Morris also told Motherboard and tweeted that this experiment is exempt from informed consent, which would require the company to provide each participant with a written document regarding the possible risks and benefits of the experiment, in order to decide if they want to participate. He claimed that Koko didn’t use any personal information and has no plan to publish the study publicly, which would exempt the experiment from needing informed consent. This suggests that the experiment did not receive any formal approval process and was not overseen by an Institutional Review Board (IRB), which is what is required for all research experiments that involve human subjects and access to identifiable private information. 

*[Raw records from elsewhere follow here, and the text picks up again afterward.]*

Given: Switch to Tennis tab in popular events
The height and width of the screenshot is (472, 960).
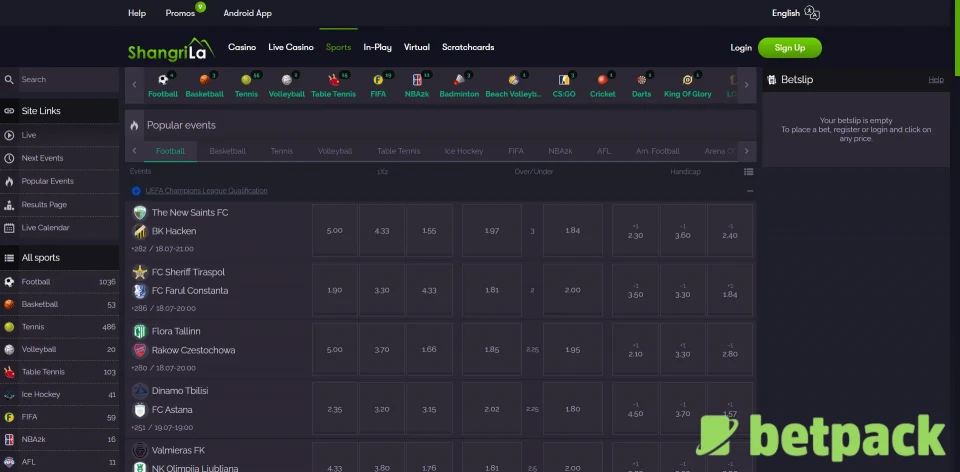Looking at the screenshot, I should pos(281,151).
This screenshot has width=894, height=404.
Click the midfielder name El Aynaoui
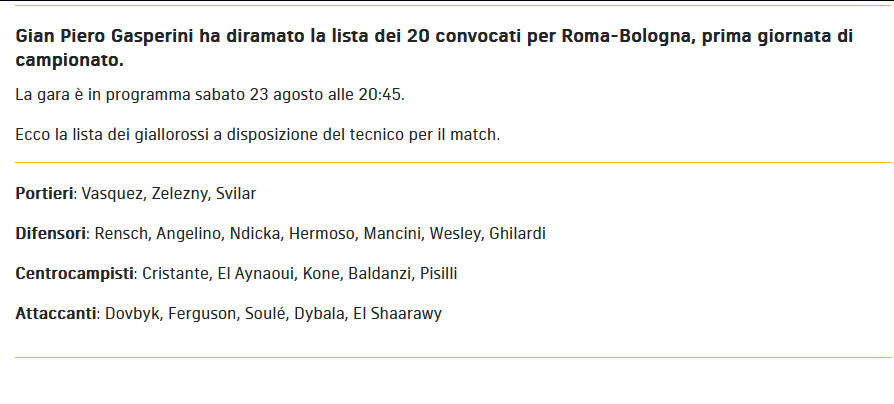point(256,274)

"Every individual has to provide consent when using the service. If it were a university study (which it’s not), this would fall under an ‘exempt’ category of research," he said. "This imposed no further risk to users, no deception, and we don’t collect any personally identifiable information or protected health information (no email, phone number, ip, username, etc). In fact, previous research we’ve done, along these lines, but with more complexity, was exempt."

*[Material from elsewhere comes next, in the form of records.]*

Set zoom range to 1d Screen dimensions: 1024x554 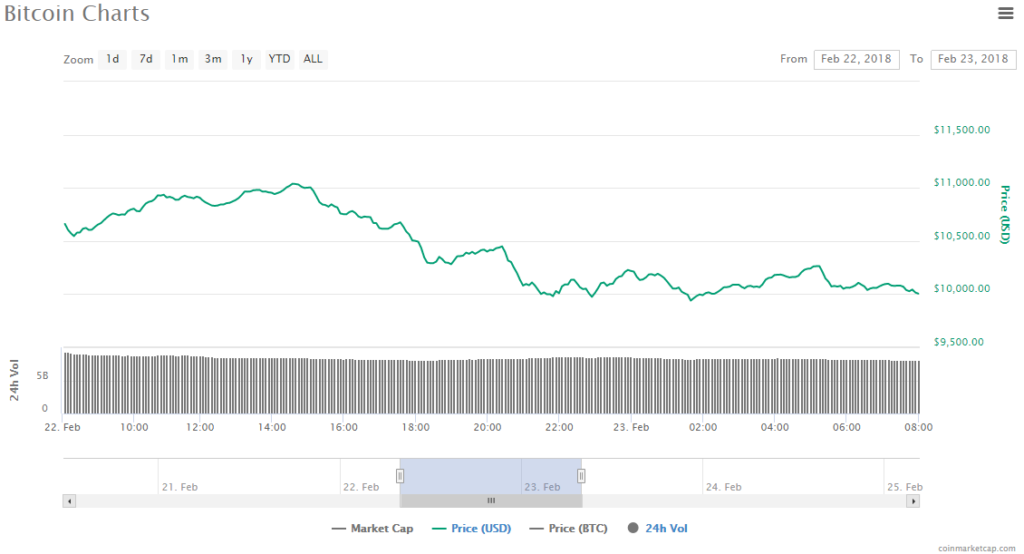tap(113, 59)
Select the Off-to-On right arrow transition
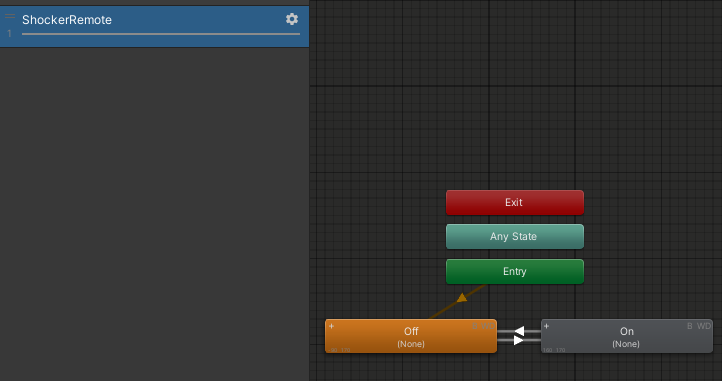The width and height of the screenshot is (722, 381). click(519, 340)
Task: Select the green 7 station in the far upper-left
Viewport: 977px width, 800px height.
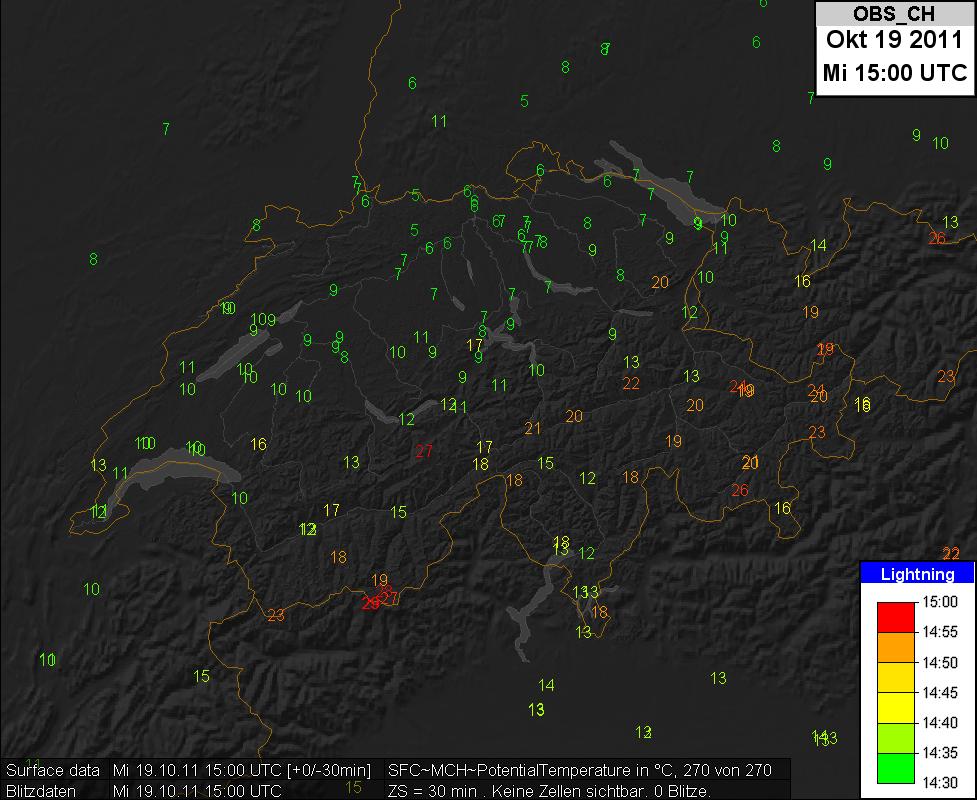Action: (x=165, y=128)
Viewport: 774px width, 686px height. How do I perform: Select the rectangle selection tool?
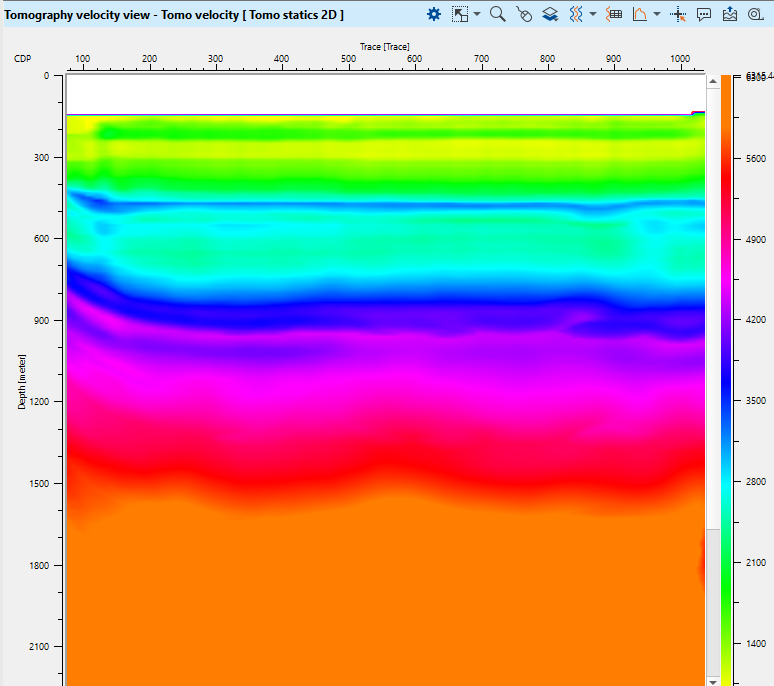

“This experiment highlights a series of overlapping ethical problems. The study doesn’t seem to have been reviewed by an Institutional Review Board, and the deception of potentially vulnerable people should always raise red flags in research,” Luke Stark, the Assistant Professor in the Faculty of Information & Media Studies (FIMS) at Western University in London, Ontario, told Motherboard. “The fact that the system is good at formulating routine responses about mental health questions isn’t surprising when we realize it’s drawing on many such responses formulated in the past by therapists and counsellors and available on the web. It’s unethical to deceive research participants without good reason, whether using prompts provided by a natural language model or not.”

“Anything billed as mental health support is clearly a sensitive context and not one to just experiment on without careful ethical review, informed consent, etc,” Bender told Motherboard. “If [experiments] are to be conducted at all, there should be a clear research question being explored and ethical review of the study before it is launched, according to the well-established principles for the protection of human subjects. These review processes balance benefits to society against the potential for harm to research subjects.”

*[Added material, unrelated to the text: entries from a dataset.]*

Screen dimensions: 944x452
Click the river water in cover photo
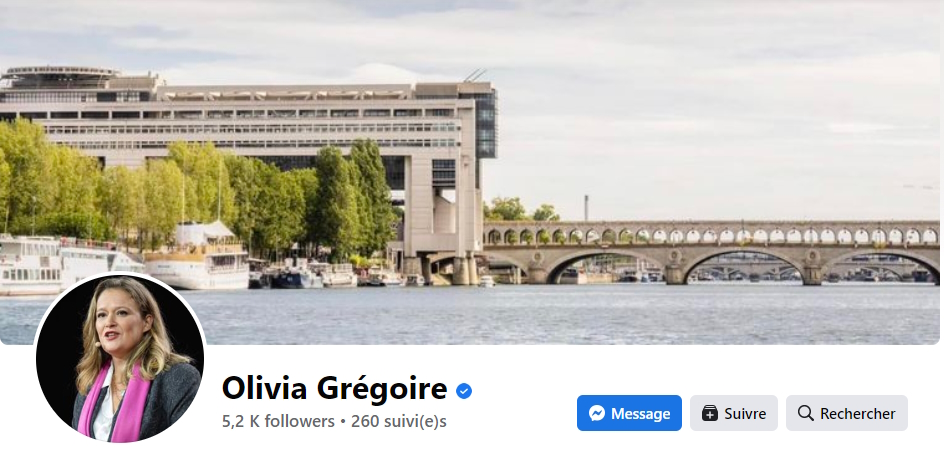point(542,313)
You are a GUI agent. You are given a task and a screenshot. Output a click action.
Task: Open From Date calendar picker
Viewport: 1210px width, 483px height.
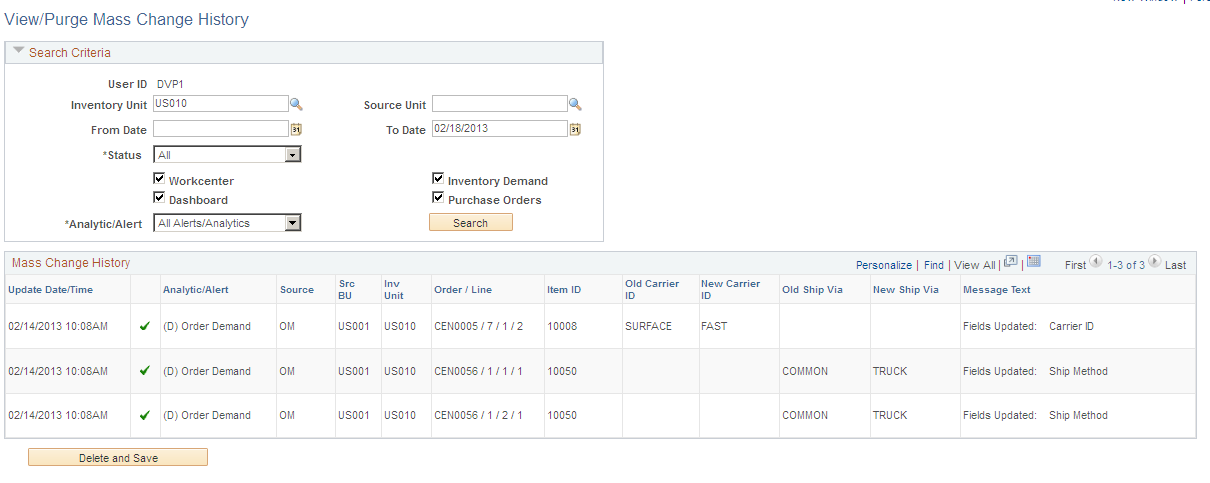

Both Bender and Marquis strongly agree that if AI were to be used for psychological purposes, impacted communities, people with lived mental health experiences, community advocates, and mental health experts need to be key stakeholders in the development process, rather than just anonymous users or data subjects. 

To Morris, Koko’s main goal is to create more accessible and affordable mental health services for underserved individuals. “We pulled the feature anyway and I wanted to unravel the concern as a thought piece, to help reign in enthusiasm about gpt3 replacing therapists,” he told Motherboard. 

“I think everyone wants to be helping. It sounds like people have identified insufficient mental health care resources as a problem, but then rather than working to increase resources (more funding for training and hiring mental health care workers) technologists want to find a short cut. And because GPT-3 and its ilk can output plausible sounding text on any topic, they can look like a solution,” Bender said. 

“From the real need for more accessible mental health resources to AI being a relatively cheap and scalable way to make money in the right application, there are a myriad of reasons that AI researchers and practitioners might want to employ AI for psychological purposes,” Marquis said. “Computer science programs are just beginning to teach ethics and human-centered AI is a relatively new field of study, so some might not see the warnings until too late. Perhaps least charitably, it can be convenient to ignore warnings about not personifying AI when you're in a field that values efficiency and advancement over all.”